On my recent travels I brought with me four books I wanted to read for pleasure, and was not assigned to review…a luxury. They’re listed and explained here in the order read, not ranked in order of recommendation, for sadly the first is not one I would suggest. There’s always one disappointment in a basket of books, right?
The Road Home: A Novel By Rose Tremain
_I say read, but I really mean read half of. I started reading this on the flight from Los Angeles to Heathrow, and kept waiting, hoping, yearning for it to pick up pace, for Tremain to stop describing everything as if it had the same level of importance, and for me to start caring about the protagonist, who comes from an unnamed eastern European country, emigrates to London, and…struggles. But this never happened, and so I unapologetically left it in my hotel room unfinished.
Lark and Termite By Jayne Anne Phillips
_I’ve had this in my queue for a while, and was inspired to bring it along after reading a recent NYRB review. This meant I was prepared for the one significant road block in the otherwise thoughtful, precise and mesmerizing novel about two children and the mother who gave them up out of necessity and grief, and the father who died in the Korean War. That road block is the chapters written from the point of view of Termite, who is mentally and physically challenged, which only seem novel and interesting if you’ve never read The Sound and the Fury. And if you haven’t read The Sound and the Fury, shame on you.
The Brief Wondrous Life of Oscar Wao By Junot Diaz
_I’m late to the party in reading this book, but it’s rare that I have the mental space to read a book for pleasure when I am writing and reviewing. This book was by far my favorite, a truly great book written in immediately engaging, almost scandalously informal prose by an anonymous narrator only gradually revealed in the book’s arguable middle. Each chapter explores a different generation of Oscar’s family, and at the end of each chapter I thought…I don’t want to leave Oscar and read about his sister; then, I don’t want to leave the sister and read about the grandmother…etc. That takes skills and true talent to inhabit so many diverse characters (including the narrator) in one novel, and to keep the novel balanced and the reader equally engaged. My advice: do not miss this book.
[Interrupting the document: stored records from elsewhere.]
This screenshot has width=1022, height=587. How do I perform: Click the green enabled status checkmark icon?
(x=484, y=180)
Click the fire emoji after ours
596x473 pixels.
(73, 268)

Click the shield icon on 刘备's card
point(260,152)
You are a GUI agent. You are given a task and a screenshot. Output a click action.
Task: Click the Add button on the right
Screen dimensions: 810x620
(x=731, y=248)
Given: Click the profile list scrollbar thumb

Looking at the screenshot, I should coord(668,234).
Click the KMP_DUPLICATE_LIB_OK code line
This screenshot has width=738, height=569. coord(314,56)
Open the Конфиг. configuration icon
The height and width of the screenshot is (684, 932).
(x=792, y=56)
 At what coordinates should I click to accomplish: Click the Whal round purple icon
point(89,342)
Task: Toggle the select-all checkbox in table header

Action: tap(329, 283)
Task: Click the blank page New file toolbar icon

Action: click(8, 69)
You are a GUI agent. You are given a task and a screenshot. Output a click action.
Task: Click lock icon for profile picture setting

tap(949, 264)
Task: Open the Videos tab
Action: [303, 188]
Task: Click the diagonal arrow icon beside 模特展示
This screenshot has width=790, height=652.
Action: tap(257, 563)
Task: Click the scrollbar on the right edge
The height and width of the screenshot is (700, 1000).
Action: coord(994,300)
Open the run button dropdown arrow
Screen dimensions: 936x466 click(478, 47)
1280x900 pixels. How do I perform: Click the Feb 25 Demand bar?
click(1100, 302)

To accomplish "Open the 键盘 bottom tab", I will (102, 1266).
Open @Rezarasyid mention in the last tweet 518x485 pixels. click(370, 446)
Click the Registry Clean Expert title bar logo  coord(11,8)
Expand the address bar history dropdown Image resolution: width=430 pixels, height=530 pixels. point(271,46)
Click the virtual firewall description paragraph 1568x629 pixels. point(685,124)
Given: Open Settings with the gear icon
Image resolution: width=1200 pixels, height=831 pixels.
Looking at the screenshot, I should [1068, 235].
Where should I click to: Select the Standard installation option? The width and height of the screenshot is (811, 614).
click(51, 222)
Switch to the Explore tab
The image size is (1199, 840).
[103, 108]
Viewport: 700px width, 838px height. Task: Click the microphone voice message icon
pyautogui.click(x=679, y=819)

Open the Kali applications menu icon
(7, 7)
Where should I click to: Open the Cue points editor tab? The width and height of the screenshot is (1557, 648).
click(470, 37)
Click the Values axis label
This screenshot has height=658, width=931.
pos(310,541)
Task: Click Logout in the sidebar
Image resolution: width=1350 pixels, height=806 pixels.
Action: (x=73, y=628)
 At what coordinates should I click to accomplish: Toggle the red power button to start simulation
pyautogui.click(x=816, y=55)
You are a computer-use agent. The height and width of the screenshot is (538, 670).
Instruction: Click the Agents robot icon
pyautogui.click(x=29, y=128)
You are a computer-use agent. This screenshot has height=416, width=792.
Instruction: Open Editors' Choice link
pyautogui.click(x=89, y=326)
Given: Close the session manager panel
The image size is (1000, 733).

In Defense of Food: An Eater’s Manifesto By Michael Pollan
_Dare I admit this? I didn’t actually carry this book with me, but in the absence of other reading material began reading this off my traveling mate’s Kindle. I did so begrudgingly, and with irritation at figuring out the buttons and bookmarks and awkward non-book size, but I did enjoy this book. It takes a more instructional and personal tone than The Omnivore’s Dilemma, but Pollan makes clear exactly why he is doing this, and that what he describes about eating choices come from research and personal choice, but that he hopes it will help you make choices about how to eat real food that your grandmother would recognize.